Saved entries
__________________________________________________

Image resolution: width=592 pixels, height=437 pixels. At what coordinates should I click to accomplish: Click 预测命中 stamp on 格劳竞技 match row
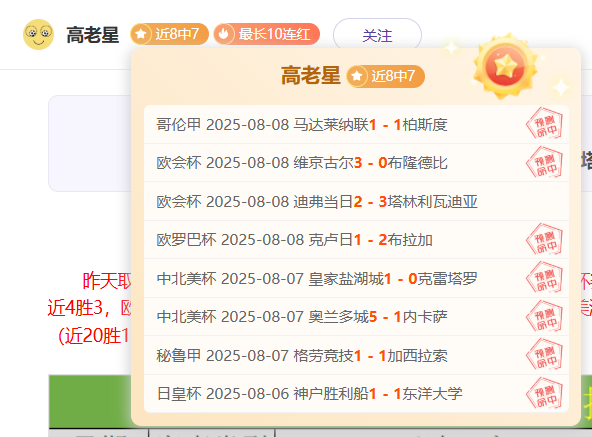pos(544,355)
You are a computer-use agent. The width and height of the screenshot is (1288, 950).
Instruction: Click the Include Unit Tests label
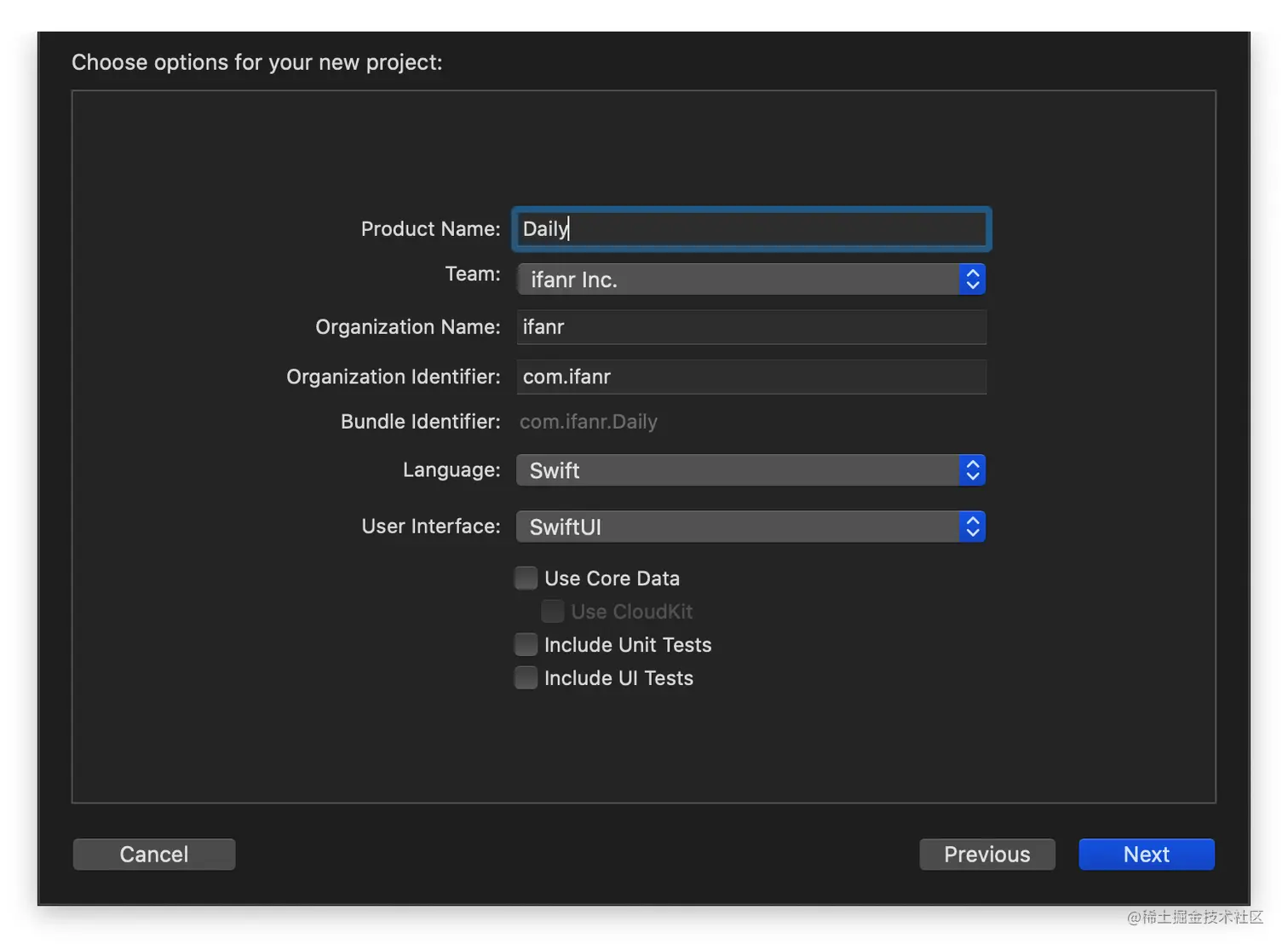coord(628,645)
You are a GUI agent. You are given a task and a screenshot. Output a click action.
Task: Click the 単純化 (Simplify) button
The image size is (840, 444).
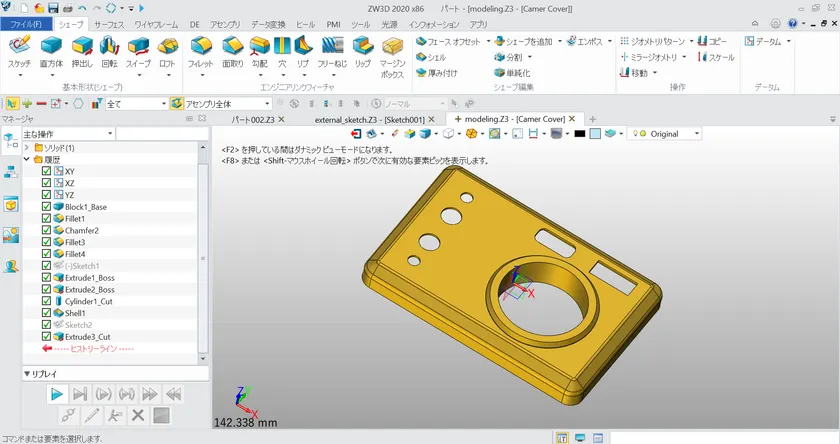click(512, 73)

__________________________________________________

*Directions for this task:*
Could you repeat every entry above exactly, with each picture omitted?

*Solution for this problem:*
Image resolution: width=592 pixels, height=437 pixels. At what coordinates should I click to accomplish: Click 预测命中 stamp on 格劳竞技 match row
pos(544,355)
You are a computer-use agent. The width and height of the screenshot is (1288, 950).
Instruction: Click the Include Unit Tests label
coord(628,645)
You are a GUI agent. You are given a task and a screenshot. Output a click action.
Task: Click the 単純化 (Simplify) button
The image size is (840, 444).
click(512, 73)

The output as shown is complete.